[Collection entries]

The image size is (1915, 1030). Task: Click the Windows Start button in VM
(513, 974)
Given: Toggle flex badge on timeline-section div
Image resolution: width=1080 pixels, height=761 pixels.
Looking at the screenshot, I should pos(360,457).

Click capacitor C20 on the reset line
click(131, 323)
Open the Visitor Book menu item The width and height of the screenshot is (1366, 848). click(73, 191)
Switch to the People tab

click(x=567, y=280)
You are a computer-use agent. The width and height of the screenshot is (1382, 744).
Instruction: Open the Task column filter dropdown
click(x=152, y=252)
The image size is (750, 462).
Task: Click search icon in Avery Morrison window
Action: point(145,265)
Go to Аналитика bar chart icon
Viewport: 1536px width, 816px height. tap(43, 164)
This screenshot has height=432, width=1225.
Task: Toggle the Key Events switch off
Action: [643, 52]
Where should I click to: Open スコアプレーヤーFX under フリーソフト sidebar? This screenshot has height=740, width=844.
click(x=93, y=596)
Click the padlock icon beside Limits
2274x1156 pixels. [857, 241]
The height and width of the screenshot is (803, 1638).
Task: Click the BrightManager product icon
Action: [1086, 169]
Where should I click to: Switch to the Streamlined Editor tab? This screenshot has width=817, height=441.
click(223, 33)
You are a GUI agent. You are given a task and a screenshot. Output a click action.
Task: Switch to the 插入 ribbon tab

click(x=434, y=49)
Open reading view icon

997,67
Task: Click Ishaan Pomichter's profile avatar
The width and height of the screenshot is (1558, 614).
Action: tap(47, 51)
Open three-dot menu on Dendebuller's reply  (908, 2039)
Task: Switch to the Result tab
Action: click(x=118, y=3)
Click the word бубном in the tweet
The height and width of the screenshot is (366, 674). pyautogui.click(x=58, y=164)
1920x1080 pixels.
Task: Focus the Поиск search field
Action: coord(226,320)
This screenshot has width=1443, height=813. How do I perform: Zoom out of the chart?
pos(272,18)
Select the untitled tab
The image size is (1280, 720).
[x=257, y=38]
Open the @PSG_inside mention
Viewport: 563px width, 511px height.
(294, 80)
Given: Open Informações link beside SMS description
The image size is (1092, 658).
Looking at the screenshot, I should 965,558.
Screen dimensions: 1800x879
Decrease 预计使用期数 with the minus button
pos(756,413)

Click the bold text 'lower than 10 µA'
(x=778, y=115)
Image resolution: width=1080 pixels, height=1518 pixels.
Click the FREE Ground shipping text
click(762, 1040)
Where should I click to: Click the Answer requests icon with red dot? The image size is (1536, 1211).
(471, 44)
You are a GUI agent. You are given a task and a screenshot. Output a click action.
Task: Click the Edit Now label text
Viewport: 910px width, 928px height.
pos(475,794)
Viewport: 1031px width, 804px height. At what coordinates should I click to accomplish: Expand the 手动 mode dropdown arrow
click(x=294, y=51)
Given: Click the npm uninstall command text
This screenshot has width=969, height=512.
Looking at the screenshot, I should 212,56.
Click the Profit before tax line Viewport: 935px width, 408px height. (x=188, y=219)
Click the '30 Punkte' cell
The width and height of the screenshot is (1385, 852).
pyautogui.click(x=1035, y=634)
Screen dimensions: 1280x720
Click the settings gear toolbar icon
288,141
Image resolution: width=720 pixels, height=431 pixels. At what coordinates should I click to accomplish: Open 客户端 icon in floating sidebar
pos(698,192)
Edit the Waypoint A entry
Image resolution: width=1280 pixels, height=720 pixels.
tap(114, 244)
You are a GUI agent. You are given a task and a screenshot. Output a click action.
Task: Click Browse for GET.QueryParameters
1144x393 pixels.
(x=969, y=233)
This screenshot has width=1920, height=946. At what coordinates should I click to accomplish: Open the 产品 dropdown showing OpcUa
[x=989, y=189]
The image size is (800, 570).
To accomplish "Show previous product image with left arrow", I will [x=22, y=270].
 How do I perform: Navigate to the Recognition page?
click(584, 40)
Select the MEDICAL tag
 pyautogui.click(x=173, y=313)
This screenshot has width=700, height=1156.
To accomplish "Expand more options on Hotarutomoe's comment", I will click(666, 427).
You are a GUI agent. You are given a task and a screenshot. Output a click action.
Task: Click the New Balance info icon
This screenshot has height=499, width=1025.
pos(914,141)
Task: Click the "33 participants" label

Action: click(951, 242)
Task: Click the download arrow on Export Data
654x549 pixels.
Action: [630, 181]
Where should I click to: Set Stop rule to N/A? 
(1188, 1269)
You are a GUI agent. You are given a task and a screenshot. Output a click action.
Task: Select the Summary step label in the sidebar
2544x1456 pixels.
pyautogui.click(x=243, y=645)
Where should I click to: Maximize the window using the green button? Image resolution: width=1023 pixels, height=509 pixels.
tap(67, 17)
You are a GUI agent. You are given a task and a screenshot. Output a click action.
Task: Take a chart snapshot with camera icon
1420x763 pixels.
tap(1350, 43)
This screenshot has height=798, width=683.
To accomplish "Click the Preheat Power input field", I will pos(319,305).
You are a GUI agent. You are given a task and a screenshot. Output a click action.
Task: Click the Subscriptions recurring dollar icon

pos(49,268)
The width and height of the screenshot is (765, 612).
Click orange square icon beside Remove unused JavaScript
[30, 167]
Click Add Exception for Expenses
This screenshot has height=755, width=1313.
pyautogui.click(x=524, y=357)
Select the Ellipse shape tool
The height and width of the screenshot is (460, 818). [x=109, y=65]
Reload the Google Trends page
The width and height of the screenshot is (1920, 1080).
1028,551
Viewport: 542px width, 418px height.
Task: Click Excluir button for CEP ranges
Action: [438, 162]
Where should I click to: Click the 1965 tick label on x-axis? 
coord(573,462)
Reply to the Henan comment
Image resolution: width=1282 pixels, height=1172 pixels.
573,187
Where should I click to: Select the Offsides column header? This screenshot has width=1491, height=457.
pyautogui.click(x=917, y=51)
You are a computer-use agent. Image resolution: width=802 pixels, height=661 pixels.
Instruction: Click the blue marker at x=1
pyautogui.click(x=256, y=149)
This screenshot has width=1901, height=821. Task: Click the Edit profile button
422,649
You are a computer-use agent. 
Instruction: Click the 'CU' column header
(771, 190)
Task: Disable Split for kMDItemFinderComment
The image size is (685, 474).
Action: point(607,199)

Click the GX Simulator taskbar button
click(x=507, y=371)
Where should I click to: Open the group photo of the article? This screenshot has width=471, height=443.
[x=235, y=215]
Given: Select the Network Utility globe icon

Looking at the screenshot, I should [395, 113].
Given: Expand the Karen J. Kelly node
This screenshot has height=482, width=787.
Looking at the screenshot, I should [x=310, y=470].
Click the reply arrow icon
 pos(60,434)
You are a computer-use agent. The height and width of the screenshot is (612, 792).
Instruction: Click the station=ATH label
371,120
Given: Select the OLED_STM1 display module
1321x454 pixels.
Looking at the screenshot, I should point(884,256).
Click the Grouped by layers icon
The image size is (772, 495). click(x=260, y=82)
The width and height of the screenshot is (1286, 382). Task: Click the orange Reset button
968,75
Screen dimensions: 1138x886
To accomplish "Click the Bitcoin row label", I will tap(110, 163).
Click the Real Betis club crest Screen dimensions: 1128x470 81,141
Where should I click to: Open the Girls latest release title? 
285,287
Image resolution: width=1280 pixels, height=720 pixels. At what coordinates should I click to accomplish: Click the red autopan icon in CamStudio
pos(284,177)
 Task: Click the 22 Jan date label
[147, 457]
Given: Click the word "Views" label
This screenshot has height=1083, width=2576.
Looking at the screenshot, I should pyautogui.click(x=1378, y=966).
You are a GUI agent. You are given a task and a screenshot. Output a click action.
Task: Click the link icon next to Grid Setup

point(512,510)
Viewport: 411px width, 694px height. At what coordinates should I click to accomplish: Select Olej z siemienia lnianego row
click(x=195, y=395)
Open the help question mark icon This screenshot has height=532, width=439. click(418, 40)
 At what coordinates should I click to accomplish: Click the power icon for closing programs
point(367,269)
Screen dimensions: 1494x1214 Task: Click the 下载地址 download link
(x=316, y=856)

[EXERCISE GOAL] Please state how many lines in the entries above include the word "computer", giving only the number.

[EXERCISE RESULT] 4